Walter Castaneda, 64, was shot on Oct. 1 as he was closing up shop at his Boost Mobile store on Northwest 12th Avenue and 5th Street. A man in an orange hoodie had approached him to steal a bag of money.

Castaneda himself was armed and shot back at the suspect who robbed him.

Upon arrival, officers realize Castaneda has a gun and ask him to let go of it. In the bodycam footage, police manage to grab the firearm from the victim's hands and then put his hands behind his back to search for more weapons. 

Upset bystanders start yelling at police, telling cops Castaneda is the owner of the store and the victim. Some recorded the encounter on their cellphones, prompting Castaneda's family to seek legal advice.

"We're just asking for justice and just to ask why he was treated like that by the police," Walter Castaneda Jr., the victim's son, said earlier this month.

Police say the officers who responded followed protocol and did what they are trained to do — they removed the firearm from the victim and rendered aid.

The victim's son says the reason for the shooting was robbery and his grandchildren were nearby. NBC 6's Laura Rodriguez reports from Little Havana.

"There's a lot that goes through an officer's mind. We don't know if the man is still holding on to the trigger or he can voluntarily or involuntarily pull that trigger," said Miami Police Spokesperson Kenia Fallat. "There's a lot of factors here. We don't know if he has secondary weapons. First thing we have to do is make sure that weapon is safe and away from the body and also away from potentially putting his or her hands on additional secondary weapons on the body."

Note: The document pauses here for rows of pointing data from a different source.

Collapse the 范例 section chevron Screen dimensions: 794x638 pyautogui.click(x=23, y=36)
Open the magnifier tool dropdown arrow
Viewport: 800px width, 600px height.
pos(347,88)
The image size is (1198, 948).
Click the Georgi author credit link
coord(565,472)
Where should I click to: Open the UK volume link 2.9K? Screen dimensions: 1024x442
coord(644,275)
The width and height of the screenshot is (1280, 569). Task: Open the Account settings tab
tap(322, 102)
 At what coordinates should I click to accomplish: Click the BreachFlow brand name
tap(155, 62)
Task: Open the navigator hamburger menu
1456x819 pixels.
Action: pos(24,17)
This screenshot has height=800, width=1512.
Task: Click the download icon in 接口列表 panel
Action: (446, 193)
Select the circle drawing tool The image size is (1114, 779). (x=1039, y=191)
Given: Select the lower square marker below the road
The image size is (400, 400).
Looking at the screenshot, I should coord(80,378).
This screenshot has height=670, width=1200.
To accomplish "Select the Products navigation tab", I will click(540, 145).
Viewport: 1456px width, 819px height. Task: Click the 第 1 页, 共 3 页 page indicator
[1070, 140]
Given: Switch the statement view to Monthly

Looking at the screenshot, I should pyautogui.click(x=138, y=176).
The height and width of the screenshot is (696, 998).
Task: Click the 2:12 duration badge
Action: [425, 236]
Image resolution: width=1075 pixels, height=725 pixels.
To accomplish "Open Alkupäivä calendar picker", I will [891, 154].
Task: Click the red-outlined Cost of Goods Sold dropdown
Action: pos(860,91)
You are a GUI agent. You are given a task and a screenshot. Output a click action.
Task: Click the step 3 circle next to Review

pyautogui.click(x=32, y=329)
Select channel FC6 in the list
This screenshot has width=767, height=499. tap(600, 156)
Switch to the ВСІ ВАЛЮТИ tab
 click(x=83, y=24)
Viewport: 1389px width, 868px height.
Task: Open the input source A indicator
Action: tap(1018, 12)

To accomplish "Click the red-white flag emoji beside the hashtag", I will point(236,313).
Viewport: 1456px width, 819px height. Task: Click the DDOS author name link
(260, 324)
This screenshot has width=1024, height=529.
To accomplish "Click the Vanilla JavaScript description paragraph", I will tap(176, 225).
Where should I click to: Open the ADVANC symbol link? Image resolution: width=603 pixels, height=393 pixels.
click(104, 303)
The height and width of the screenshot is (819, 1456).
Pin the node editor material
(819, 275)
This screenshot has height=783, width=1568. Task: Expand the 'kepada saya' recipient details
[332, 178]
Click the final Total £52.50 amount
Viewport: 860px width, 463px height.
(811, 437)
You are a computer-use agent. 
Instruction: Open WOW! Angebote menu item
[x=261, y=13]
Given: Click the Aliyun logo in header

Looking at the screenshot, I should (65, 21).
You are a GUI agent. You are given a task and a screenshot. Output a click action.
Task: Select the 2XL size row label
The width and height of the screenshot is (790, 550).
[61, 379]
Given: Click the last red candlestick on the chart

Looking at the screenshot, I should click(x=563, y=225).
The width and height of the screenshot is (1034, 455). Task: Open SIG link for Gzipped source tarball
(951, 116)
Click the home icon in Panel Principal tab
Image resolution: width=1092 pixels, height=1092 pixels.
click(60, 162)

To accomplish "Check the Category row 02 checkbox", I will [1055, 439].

Castañeda's son feels police could have done more to save his father's life.

"Why didn't they call 911, the ambulance, to move my dad? Why did they treat him like that?" he said.

The bodycam footage shows an officer rendering aid until paramedics arrive. 

"When the officers are dispatched to a person shot, immediately fire rescue is already dispatched simultaneously. Now the officers sometimes respond first and other times fire rescue personnel may arrive first," Fallat said.

NBC 6 reached out to Castaneda's attorney to know if the family will be moving forward with legal action, but we have not received a response.

At this time, the suspect remains on the run. Anyone with information should call Crime Stoppers at 305-471-TIPS.